[取り組む課題]:
下にある育児小説の感想文から、「私は現在、主人公たちと同じように2歳の子どもを育児中です。」で始まり「それ以上に、夫や親たち、周囲の理解のなさに情けなさを覚えました。」で終わる部分を一字も変えずに書き写してもらえますか？

[抜粋箇所]:
________________________________________
私は現在、主人公たちと同じように2歳の子どもを育児中です。
本には、出産・育児生活のなかで悩み、苦しみ、もがき続けてきた自分の
日常が描かれているようでした。(小説のような過激なことには手を出しませんが)
自分を俯瞰しているような気持ちで一気に読了しました。
読みながら、主人公の3人それぞれに苛立ち、共感し、同情し、何度も涙が出ました。
それ以上に、夫や親たち、周囲の理解のなさに情けなさを覚えました。
母親になれば誰もが聖母に変身するかのような、日本に根強い「母性神話」。
右肩上がりの豊かな時代の日本に育ち、便利さで孤立した社会で突然、
「密室育児」の激しいプレッシャーに晒される母親たち。
「時代の変化」を理解できない親とのジェネレーションギャップ。
終身雇用も安定収入も崩れ去った社会で、男は仕事、女は家事・育児・介護、という
「固定観念」だけが残像を落としている現実。
________________________________________
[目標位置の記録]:

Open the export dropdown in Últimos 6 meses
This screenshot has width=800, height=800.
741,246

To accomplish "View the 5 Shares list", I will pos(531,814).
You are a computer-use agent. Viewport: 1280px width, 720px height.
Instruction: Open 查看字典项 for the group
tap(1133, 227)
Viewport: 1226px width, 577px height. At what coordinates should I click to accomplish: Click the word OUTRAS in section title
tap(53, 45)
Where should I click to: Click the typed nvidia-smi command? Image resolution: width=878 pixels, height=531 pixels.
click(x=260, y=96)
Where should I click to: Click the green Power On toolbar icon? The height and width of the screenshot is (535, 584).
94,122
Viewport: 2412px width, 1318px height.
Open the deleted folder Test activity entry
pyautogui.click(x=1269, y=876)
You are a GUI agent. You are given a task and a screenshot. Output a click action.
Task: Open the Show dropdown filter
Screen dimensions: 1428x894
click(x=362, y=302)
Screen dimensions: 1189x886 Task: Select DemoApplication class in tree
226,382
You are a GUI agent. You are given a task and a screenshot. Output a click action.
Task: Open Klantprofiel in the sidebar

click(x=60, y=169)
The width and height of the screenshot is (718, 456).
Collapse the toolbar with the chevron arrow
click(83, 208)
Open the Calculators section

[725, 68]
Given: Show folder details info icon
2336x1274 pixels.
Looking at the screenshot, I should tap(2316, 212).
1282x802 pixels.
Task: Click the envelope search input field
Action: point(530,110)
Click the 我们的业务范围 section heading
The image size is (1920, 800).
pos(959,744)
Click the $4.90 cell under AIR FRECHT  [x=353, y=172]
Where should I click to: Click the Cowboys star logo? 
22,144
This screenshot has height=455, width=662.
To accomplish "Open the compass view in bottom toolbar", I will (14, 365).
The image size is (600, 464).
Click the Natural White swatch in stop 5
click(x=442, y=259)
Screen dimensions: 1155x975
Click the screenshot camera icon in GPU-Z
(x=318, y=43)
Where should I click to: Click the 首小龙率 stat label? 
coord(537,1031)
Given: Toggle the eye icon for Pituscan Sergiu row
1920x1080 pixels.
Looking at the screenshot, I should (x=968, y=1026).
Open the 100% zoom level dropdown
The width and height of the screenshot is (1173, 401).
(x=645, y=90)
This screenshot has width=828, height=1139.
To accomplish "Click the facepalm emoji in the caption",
________________________________________
[記述解答]:
私は現在、主人公たちと同じように2歳の子どもを育児中です。
本には、出産・育児生活のなかで悩み、苦しみ、もがき続けてきた自分の
日常が描かれているようでした。(小説のような過激なことには手を出しませんが)
自分を俯瞰しているような気持ちで一気に読了しました。
読みながら、主人公の3人それぞれに苛立ち、共感し、同情し、何度も涙が出ました。
それ以上に、夫や親たち、周囲の理解のなさに情けなさを覚えました。